Monday, June 11, 2018

Calling It Off

Well, this is it. When Amy and I started the process to adopt a fourth child two years ago, we told ourselves that if there was no match by now, we’d call it off.  And here we are.

It is, as you can imagine, bittersweet.  The devastation last year of three separate near-matches in short succession I’ve shared about, but the whole two years has been a low-level limbo for the whole family.  Imagine the anticipation of childbirth, with all of the ways it will disrupt your schedule, sleep, and house…only instead of a certain due date that becomes known several months in advance, you have to just hold your breath for the possibility that it’s going to happen within a few months or even less, and alternatively that it will never happen.

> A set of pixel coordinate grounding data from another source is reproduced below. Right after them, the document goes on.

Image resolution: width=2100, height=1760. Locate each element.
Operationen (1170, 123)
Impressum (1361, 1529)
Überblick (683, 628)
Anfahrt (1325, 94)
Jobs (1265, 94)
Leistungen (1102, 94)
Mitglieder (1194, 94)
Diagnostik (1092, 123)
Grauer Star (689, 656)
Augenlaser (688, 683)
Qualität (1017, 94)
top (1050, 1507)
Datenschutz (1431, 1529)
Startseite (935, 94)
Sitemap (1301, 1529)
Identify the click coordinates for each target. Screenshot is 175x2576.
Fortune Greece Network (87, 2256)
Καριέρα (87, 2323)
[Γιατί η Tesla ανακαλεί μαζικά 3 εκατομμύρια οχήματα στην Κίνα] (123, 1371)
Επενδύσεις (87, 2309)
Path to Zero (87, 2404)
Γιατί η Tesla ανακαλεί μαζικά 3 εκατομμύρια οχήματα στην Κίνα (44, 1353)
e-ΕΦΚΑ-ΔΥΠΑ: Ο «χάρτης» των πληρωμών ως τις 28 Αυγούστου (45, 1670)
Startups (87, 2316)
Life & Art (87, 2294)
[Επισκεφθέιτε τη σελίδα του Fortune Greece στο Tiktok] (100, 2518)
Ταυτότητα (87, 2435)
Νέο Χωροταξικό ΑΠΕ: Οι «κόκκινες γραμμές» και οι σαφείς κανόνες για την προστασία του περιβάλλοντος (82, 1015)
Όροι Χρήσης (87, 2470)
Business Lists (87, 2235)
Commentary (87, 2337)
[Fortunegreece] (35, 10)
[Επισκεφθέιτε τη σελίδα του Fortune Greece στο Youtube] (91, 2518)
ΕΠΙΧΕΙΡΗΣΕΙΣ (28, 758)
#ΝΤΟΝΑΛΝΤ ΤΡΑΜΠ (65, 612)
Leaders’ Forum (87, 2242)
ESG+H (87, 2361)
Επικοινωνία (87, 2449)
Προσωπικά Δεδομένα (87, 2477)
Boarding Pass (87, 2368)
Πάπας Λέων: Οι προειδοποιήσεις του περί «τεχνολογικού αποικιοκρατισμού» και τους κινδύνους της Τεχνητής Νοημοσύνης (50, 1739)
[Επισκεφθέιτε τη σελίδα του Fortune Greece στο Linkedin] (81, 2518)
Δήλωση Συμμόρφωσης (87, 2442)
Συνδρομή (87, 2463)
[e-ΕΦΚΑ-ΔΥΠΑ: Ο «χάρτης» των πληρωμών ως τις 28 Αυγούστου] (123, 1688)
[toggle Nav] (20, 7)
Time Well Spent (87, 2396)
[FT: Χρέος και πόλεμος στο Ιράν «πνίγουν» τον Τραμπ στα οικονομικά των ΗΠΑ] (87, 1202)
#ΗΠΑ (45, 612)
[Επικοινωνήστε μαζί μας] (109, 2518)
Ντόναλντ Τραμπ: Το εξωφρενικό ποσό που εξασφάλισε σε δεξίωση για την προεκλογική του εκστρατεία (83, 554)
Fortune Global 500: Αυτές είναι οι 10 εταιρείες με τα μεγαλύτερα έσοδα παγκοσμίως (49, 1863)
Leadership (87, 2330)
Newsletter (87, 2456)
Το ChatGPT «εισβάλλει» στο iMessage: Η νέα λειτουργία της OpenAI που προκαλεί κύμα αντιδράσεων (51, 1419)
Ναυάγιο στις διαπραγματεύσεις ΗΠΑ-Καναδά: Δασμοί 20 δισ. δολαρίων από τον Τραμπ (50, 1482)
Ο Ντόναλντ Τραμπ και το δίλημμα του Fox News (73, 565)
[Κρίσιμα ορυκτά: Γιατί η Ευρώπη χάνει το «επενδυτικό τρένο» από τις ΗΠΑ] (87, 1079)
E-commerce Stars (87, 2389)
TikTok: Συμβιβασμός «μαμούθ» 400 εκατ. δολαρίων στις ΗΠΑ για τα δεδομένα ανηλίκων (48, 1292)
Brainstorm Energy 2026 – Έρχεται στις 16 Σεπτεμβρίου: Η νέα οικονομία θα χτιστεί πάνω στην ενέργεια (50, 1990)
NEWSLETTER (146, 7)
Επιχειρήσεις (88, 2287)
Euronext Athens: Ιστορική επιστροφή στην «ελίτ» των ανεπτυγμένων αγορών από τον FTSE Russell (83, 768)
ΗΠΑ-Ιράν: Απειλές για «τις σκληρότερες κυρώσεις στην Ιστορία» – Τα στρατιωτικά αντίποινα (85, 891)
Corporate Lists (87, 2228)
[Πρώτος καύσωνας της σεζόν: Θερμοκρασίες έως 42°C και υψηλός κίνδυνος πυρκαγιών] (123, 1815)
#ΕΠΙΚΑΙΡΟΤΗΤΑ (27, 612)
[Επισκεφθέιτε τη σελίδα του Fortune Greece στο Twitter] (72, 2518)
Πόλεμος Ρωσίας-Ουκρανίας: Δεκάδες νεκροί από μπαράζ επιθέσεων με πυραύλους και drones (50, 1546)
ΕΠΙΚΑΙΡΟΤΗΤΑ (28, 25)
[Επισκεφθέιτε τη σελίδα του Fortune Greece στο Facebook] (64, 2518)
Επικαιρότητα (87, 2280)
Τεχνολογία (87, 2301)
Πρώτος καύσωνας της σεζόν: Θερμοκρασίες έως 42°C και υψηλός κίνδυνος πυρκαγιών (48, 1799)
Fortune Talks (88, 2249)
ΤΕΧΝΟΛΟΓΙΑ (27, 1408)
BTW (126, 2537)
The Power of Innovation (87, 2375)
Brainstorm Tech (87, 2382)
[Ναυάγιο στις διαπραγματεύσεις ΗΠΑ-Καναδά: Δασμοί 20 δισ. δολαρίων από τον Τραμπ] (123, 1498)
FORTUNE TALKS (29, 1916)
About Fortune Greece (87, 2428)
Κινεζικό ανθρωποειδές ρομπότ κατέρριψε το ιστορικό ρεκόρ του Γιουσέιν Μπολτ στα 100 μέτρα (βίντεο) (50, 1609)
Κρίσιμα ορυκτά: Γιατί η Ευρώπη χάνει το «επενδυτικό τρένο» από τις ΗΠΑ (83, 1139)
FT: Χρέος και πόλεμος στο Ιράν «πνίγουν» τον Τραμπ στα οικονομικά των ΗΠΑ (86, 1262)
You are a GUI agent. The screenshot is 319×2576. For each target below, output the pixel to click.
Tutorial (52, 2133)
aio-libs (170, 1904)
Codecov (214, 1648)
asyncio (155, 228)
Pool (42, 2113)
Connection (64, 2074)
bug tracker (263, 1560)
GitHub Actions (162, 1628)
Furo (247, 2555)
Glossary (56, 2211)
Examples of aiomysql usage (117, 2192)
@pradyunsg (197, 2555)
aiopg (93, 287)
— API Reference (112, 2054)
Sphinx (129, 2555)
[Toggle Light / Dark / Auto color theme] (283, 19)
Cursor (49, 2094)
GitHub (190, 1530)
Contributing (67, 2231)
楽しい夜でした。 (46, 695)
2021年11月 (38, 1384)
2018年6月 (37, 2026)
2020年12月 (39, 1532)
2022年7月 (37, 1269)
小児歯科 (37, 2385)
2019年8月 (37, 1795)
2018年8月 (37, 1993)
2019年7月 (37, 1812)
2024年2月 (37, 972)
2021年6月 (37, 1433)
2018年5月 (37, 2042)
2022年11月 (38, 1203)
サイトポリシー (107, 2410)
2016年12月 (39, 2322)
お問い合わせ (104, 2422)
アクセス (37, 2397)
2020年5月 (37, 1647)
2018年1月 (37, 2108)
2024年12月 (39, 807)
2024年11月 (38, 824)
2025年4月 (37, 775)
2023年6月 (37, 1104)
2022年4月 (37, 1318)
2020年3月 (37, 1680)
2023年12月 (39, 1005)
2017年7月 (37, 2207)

Now that we are no longer waiting, a lot of things that have been up in the air can now settle.  We can make longer-term vacation plans.  We can give away some baby items.  We can figure out how we want to configure our house.  We need no longer dread the phase of sleeplessness, the delay of being done changing diapers.  After two years of uncertainty, it’s good to get on with these things.

There’s also good in the clarity and finality of being done bringing kids into the family.  This is it: me, Amy, Jada, Aaron, and Asher.  We’re done.  Financially, logistically, and mentally, these are the people we need to get our heads around as our immediate family.  And it’s a good crew.  So it’s nice to stop waiting and start living.

But.  There is also loss and grieving and pain and regret.  I can’t imagine my life without any of our three kids, but now we must live our lives without an imagined and desired fourth kid.  What would s/he be like?  How would our family dynamics change?  What do you do with the love that you had prepared to love a new life with?  We now know we will never know.  And never is a long time.

You never really get over losing a child.  What we’re feeling is far easier than that.  But it’s still a loss, and that of something we never had, so the feeling is on level even more empty – not harder or more painful, but more empty in that there was nothing in that hole in our hearts before it went away, so there’s nothing to hold on to.

At any rate, life goes on.  Our lives are full with the joy and responsibility of three kids, each with their own challenges, each on their own path, each of whom we are so grateful God intersected their paths into our family path.  So we go forward, heavy of heart but also full in our hearts.  This is it for another adoption.  And so, moving ahead, this is us as a family.